Exercise
Copy nothing before the line containing "Religion (533, 990)". Reproduce that line and all that follow, exactly, through the end of the records.

Study material
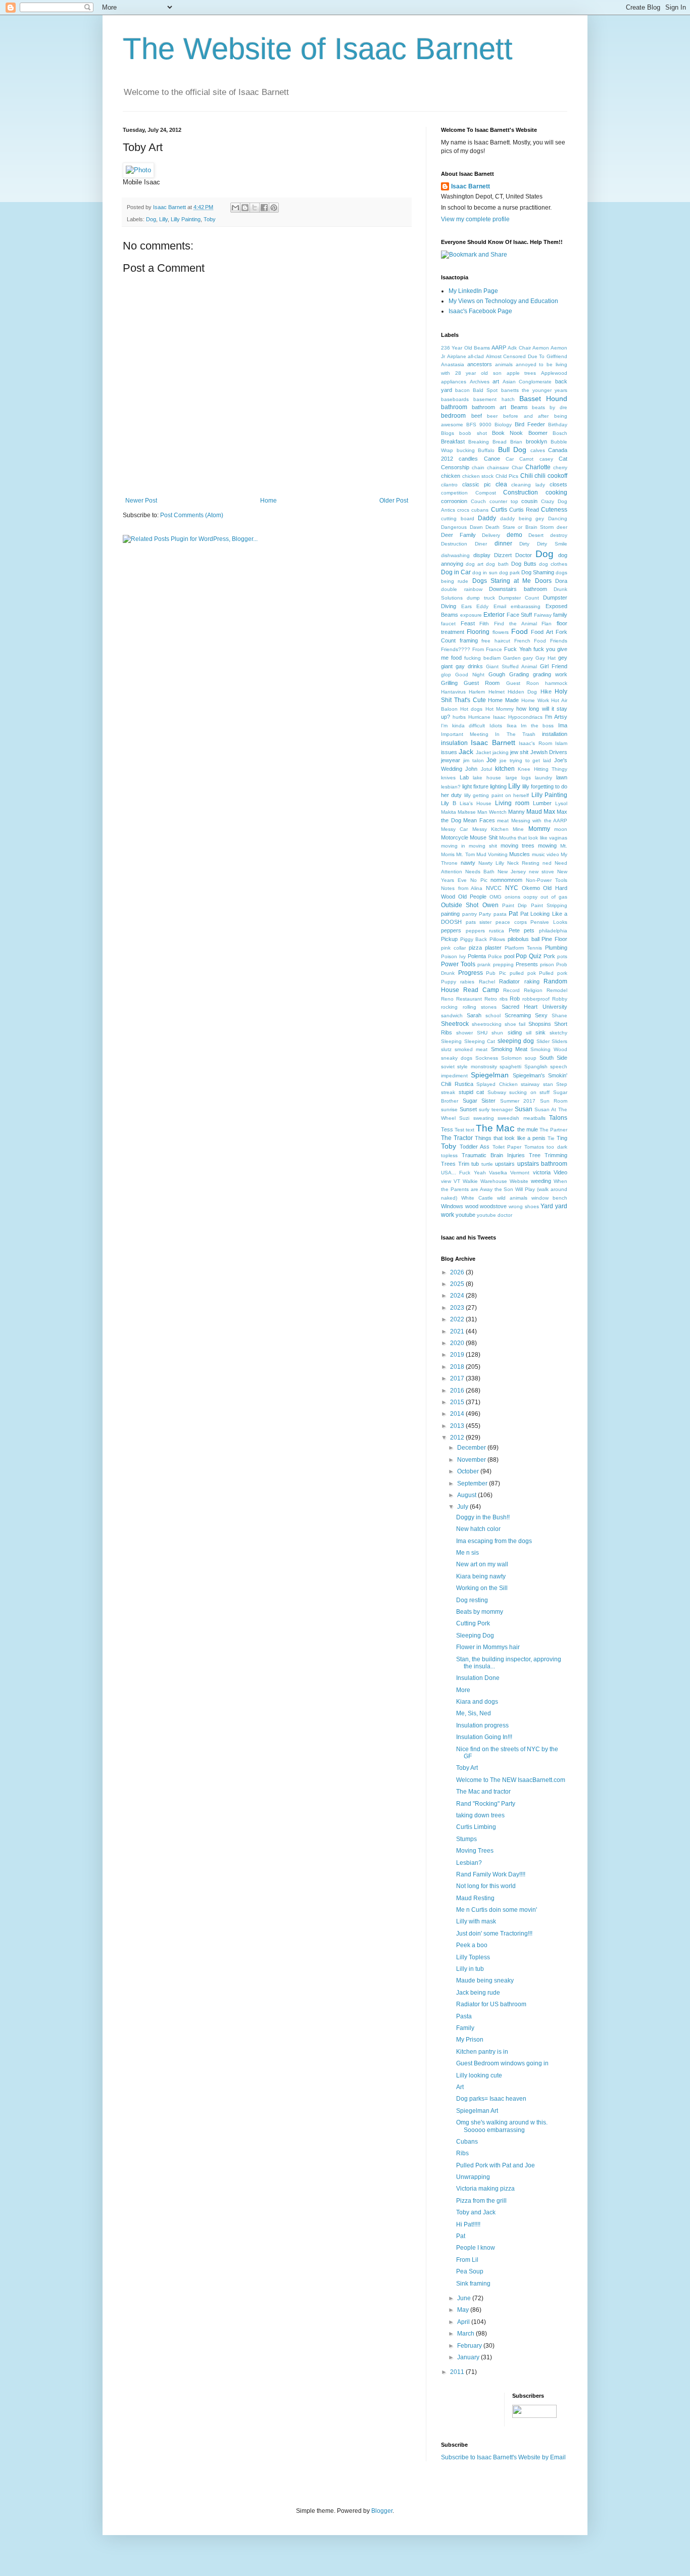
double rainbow (461, 589)
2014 (458, 1413)
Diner (481, 544)
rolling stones (480, 1007)
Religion (533, 990)
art (495, 381)
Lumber (542, 803)
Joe (491, 760)
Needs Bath (480, 871)
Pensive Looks (548, 922)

Exercise answer
Religion (533, 990)
art (495, 381)
Lumber (542, 803)
Joe (491, 760)
Needs Bath (480, 871)
Pensive Looks (548, 922)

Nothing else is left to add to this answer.